RADON Compute Radon transform.
    The RADON function computes the Radon transform, which is the
    projection of the image intensity along a radial line
    oriented at a specific angle.
 
    R = RADON(I,THETA) returns the Radon transform of the
    intensity image I for the angle THETA degrees. If THETA is a
    scalar, the result R is a column vector containing the Radon
    transform for THETA degrees. If THETA is a vector, then R is
    a matrix in which each column is the Radon transform for one
    of the angles in THETA. If you omit THETA, it defaults to
    0:179.
 
    R = RADON(I,THETA,N) returns a Radon transform with the
    projection computed at N points. R has N rows.

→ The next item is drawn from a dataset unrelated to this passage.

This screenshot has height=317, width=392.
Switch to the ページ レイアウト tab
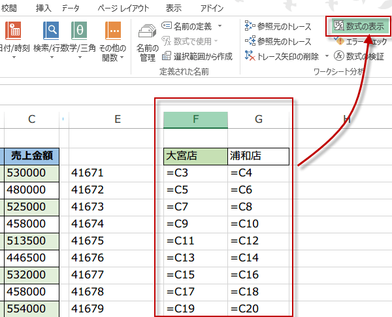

If you do not
    specify N, the number of points the projection is computed at
    is:
 
         2*ceil(norm(size(I)-floor((size(I)-1)/2)-1))+3
 
    This number is sufficient to compute the projection at unit
    intervals, even along the diagonal.
 
    [R,Xp] = RADON(...) returns a vector Xp containing the radial
    coordinates corresponding to each row of R.
 
    Class Support
    -------------
    I can be of class double or of any integer class. All
    other inputs and outputs are of class double.
 
    Remarks
    -------
    The radial coordinates returned in Xp are the values along
    the x-prime axis, which is oriented at THETA degrees
    counterclockwise from the x-axis. The origin of both axes is
    the center pixel of the image, which is defined as:
 
         floor((size(I)+1)/2)
 
    For example, in a 20-by-30 image, the center pixel is
    (10,15).

    See also IRADON, PHANTOM.

 
    Example
    -------
%%%
% Adapted from standard example of the RADON function
% by Tomas Svoboda
%%%
I = zeros(100,100);
I(20:85, 25:75) = 1;
I = edge(I,'canny');
theta = 0:179;
[HA,xp] = radon(I,theta);
figure(1)
clf
imshow(theta,xp,HA,[],'n')
xlabel('\theta (degrees)')
ylabel('x''')
colormap(hot), colorbar
axis on 
figure(2)
clf 
imshow(I)
axis on;

[imr,imc] = size(I);
cr = floor( (imr+1)/2 );
cc = floor( (imc+1)/2 );

[r,c] = find(HA==max(HA(:)));
xpmax = xp(r);
thmax = (pi/180)*(theta(c));
if abs(thmax)>0
  x= [-(cc-1):cc];
  y= (xpmax - x*cos(thmax))/sin(thmax);
else
  y= [-(cr-1):cr];
  x= (xpmax - y*sin(thmax))/cos(thmax);
end

figure(2)
hold on
plot(x+cc,imr-(y+cr)+1,'y-','LineWidth',2)
plot(cc,cr,'g*','MarkerSize',8)
axis on